* Data
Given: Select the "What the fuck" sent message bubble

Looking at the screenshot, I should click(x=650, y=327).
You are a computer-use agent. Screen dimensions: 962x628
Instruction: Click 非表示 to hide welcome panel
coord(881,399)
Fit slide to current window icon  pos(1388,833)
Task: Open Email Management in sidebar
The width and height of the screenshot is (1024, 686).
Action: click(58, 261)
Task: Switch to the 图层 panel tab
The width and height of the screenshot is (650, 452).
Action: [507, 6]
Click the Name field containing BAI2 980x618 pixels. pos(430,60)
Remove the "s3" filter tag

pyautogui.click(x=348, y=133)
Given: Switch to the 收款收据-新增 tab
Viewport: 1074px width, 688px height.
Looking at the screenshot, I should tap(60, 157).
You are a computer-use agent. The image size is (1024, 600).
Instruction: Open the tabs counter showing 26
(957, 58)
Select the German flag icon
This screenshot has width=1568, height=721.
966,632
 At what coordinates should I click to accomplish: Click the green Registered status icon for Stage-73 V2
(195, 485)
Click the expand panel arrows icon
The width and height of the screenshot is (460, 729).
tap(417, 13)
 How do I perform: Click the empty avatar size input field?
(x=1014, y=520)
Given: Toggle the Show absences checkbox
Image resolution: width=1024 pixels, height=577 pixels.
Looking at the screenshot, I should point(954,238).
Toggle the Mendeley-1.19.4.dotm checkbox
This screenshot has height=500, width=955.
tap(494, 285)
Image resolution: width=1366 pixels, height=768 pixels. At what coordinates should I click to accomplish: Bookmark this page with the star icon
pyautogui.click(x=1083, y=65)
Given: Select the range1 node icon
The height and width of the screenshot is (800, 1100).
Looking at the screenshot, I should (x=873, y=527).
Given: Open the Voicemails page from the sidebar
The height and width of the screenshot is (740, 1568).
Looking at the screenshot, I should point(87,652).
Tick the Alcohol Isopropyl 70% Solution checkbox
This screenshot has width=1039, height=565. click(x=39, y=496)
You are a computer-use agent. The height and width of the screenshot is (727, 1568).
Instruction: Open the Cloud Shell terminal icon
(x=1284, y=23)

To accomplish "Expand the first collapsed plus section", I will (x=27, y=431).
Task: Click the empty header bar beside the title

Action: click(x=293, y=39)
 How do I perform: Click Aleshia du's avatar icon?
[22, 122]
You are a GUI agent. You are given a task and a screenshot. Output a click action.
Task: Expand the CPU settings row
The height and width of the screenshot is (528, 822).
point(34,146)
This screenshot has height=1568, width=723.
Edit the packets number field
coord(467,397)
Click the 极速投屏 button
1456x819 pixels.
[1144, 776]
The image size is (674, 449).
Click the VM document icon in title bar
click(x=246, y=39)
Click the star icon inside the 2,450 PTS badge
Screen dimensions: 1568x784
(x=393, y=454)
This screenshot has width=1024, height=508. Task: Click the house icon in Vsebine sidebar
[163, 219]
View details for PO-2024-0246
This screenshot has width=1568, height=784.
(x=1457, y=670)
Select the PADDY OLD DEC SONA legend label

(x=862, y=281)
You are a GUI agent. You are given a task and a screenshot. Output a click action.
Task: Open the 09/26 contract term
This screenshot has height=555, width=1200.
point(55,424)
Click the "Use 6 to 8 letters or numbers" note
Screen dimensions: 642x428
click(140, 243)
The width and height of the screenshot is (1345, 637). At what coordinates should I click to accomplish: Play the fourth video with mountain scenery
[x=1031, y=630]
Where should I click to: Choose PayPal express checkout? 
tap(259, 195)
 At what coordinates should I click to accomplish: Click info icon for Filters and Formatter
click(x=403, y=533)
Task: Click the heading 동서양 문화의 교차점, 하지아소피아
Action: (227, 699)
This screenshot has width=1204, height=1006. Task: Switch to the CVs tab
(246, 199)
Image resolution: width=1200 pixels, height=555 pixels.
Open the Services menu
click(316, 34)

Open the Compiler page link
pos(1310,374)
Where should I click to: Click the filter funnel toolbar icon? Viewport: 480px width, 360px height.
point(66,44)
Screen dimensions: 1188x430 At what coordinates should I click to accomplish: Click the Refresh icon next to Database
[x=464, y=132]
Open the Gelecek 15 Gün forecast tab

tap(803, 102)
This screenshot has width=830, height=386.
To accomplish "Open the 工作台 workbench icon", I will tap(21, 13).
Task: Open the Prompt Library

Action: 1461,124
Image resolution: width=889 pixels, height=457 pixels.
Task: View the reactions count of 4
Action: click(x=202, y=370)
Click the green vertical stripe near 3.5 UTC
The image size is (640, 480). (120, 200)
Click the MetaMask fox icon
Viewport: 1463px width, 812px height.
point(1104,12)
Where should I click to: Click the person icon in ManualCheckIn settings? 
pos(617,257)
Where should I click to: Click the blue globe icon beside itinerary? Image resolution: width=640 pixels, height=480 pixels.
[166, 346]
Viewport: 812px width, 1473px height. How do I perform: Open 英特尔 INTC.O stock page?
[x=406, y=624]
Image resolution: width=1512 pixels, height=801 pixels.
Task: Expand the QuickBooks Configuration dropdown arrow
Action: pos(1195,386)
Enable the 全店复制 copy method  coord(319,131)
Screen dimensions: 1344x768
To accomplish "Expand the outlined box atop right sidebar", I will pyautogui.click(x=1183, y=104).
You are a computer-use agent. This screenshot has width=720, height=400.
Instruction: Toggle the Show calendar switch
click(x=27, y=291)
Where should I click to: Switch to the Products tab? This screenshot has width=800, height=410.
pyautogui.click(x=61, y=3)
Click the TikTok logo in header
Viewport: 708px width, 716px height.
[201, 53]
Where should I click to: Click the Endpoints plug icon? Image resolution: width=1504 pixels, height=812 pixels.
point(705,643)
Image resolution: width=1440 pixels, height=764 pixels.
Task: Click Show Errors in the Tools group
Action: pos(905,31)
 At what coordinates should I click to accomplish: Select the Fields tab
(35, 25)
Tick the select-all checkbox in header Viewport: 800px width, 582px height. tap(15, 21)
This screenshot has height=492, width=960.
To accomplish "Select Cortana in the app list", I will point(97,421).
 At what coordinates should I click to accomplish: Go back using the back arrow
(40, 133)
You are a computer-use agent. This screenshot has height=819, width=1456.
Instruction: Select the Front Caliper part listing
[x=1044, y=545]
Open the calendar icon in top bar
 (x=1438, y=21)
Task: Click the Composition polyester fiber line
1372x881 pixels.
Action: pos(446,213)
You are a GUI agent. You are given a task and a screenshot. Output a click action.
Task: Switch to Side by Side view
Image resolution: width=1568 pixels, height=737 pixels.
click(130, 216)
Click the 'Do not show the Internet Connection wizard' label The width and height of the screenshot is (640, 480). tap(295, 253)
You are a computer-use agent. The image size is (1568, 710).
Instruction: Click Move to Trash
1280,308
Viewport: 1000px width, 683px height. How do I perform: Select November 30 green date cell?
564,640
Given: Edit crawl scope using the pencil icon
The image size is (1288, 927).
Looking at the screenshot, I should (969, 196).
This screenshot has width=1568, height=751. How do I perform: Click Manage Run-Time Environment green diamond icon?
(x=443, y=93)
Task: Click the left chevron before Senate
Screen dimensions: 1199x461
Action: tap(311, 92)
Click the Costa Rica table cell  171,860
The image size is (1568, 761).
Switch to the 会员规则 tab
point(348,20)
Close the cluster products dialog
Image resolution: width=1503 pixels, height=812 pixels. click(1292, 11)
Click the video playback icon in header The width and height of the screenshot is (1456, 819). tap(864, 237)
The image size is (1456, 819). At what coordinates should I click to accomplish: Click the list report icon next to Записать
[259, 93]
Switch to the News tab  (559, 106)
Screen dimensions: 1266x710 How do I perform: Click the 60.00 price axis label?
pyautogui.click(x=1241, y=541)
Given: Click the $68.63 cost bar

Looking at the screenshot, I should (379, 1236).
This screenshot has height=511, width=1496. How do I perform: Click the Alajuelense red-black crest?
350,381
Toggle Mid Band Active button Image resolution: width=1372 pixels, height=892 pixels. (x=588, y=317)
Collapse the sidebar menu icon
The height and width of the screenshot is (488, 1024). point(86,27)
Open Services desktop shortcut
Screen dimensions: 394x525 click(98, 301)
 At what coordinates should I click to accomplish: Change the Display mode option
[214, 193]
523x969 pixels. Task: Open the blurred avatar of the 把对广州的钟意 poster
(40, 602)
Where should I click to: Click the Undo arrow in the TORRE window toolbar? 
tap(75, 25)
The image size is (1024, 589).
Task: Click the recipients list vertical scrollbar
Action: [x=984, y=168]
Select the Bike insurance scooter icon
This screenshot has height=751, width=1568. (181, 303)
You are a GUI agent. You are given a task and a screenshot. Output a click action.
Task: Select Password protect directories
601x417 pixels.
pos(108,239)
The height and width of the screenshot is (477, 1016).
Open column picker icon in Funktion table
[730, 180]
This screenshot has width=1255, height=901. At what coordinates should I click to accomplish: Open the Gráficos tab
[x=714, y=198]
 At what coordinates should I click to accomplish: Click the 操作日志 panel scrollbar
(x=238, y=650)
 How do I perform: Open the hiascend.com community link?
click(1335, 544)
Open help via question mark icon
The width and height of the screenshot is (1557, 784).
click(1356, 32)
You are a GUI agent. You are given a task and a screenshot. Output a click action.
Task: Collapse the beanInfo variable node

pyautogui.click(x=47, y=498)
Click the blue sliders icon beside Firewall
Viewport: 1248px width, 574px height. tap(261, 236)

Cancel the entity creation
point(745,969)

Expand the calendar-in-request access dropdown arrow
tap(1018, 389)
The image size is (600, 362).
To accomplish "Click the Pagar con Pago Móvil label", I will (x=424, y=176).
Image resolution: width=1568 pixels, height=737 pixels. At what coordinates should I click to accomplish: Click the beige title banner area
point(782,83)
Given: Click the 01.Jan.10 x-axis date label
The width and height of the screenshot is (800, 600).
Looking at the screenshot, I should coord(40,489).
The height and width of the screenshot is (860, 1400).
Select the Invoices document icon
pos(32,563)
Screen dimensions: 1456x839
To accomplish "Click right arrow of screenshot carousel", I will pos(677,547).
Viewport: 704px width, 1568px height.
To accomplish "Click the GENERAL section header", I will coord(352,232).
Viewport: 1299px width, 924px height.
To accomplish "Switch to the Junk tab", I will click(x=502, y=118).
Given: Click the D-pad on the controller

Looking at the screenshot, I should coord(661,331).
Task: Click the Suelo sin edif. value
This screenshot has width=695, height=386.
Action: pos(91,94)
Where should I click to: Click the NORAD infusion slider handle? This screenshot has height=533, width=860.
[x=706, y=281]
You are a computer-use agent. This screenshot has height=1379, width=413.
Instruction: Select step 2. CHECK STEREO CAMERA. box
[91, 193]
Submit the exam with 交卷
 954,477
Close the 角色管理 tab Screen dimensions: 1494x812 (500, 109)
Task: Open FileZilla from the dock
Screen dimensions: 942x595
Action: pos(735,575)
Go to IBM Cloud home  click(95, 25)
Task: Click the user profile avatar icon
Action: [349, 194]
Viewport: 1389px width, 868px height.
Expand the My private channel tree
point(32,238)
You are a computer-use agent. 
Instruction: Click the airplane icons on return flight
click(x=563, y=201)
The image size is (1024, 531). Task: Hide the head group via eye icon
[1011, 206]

* Exercise objective
Reproduce the part of the listing that begins with the line containing "The image size is (600, 362)." and ends with the line containing "pos(32,563)", both lines included.

* Correct output
The image size is (600, 362).
To accomplish "Click the Pagar con Pago Móvil label", I will (x=424, y=176).
Image resolution: width=1568 pixels, height=737 pixels. At what coordinates should I click to accomplish: Click the beige title banner area
point(782,83)
Given: Click the 01.Jan.10 x-axis date label
The width and height of the screenshot is (800, 600).
Looking at the screenshot, I should coord(40,489).
The height and width of the screenshot is (860, 1400).
Select the Invoices document icon
pos(32,563)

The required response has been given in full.